**Instructions to follow**
Filter the entries below, keeping every line that has the word "Apply".

**Supplied material**

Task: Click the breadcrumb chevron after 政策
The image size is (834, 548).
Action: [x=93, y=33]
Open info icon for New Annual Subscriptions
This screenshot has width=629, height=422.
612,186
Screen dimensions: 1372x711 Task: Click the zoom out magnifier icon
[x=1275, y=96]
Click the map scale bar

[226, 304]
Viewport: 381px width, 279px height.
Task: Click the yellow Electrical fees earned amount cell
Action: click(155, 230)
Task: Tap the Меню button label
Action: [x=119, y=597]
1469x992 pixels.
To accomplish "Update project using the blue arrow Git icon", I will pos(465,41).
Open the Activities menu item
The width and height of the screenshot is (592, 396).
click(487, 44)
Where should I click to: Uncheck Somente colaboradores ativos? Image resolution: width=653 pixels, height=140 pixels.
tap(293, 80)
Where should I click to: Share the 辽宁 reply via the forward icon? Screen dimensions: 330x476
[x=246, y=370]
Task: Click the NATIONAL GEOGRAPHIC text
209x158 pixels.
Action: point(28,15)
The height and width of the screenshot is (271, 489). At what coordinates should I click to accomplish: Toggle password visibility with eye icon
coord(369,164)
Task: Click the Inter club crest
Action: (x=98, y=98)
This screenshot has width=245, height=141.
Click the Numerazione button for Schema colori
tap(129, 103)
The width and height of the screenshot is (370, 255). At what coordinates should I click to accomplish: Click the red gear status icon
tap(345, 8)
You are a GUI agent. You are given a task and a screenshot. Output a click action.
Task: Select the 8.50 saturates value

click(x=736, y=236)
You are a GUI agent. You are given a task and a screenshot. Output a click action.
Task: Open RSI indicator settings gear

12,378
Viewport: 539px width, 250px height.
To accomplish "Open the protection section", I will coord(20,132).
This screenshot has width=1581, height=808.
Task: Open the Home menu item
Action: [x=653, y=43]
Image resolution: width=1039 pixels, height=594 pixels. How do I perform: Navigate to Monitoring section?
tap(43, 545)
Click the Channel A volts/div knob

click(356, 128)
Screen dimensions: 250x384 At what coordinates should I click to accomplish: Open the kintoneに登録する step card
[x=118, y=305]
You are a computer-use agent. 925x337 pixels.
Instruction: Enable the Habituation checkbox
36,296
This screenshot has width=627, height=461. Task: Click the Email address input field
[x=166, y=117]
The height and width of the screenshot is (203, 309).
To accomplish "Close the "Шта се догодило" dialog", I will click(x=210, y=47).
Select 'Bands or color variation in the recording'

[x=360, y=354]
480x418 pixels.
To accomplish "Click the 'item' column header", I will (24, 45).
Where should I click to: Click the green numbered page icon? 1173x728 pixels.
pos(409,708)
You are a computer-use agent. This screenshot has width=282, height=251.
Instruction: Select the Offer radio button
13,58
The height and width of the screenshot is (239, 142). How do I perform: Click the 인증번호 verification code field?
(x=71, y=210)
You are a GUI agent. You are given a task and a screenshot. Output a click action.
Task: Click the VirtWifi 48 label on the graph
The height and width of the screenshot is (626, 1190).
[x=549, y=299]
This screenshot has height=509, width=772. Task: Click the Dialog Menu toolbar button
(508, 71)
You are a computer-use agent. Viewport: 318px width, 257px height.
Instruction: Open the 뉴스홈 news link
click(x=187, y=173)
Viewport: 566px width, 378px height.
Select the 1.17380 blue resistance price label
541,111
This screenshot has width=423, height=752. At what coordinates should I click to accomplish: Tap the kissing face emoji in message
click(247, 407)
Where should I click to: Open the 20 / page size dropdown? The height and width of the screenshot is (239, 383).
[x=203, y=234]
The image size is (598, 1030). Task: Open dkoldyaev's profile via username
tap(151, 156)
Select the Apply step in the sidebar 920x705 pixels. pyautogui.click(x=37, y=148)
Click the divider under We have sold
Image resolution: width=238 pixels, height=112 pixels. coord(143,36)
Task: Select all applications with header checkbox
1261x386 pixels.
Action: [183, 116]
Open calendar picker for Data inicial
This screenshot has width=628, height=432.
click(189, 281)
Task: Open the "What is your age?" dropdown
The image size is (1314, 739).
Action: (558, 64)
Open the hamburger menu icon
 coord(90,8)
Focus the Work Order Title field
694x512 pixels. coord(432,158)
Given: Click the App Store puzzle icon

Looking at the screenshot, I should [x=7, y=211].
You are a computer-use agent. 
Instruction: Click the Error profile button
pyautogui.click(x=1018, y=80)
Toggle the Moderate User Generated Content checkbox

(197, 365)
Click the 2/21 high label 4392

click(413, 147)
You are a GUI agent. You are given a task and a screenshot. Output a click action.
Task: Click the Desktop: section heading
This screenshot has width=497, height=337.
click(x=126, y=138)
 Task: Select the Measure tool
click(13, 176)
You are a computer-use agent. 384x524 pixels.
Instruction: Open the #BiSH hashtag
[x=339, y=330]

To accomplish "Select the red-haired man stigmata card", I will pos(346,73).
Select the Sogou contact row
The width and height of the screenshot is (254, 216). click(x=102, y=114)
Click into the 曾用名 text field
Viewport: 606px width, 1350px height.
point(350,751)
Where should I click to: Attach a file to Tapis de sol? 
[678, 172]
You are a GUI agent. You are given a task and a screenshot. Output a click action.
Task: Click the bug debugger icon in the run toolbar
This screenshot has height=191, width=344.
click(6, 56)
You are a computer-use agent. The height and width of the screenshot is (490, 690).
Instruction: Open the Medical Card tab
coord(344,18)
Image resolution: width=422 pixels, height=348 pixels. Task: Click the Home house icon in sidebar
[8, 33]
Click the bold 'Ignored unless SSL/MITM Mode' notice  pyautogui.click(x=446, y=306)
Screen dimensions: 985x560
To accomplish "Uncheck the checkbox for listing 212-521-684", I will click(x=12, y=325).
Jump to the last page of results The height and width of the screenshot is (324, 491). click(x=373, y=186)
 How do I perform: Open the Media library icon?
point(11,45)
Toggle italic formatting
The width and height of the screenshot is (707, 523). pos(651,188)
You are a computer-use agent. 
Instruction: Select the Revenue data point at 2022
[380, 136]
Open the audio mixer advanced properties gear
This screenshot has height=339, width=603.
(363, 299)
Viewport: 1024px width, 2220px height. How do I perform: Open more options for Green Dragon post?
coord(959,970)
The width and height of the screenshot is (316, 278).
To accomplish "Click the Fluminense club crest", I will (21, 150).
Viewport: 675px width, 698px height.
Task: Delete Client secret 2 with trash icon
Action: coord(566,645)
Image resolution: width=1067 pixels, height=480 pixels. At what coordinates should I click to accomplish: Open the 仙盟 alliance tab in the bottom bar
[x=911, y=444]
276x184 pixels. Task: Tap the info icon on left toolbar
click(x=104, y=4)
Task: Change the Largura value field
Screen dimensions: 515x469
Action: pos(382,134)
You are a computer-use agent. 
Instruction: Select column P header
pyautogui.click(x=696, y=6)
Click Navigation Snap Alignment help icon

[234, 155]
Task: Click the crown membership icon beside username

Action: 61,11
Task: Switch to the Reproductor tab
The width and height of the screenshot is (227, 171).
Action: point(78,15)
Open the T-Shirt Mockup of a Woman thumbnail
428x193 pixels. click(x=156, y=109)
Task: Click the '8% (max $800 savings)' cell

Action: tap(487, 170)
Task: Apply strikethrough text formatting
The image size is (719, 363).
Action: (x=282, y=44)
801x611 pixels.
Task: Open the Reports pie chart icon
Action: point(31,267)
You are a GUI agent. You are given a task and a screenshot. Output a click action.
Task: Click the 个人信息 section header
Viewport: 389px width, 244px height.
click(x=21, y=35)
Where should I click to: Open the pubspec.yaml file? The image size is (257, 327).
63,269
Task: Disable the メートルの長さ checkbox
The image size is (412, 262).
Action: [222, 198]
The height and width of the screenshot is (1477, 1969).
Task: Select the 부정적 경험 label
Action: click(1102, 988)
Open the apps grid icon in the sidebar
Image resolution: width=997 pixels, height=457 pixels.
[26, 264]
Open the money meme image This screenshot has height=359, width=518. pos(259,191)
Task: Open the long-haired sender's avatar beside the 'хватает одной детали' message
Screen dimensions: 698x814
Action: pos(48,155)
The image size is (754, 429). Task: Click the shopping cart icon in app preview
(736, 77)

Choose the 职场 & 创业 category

**Task response**
Select the Apply step in the sidebar 920x705 pixels. pyautogui.click(x=37, y=148)
Task: Apply strikethrough text formatting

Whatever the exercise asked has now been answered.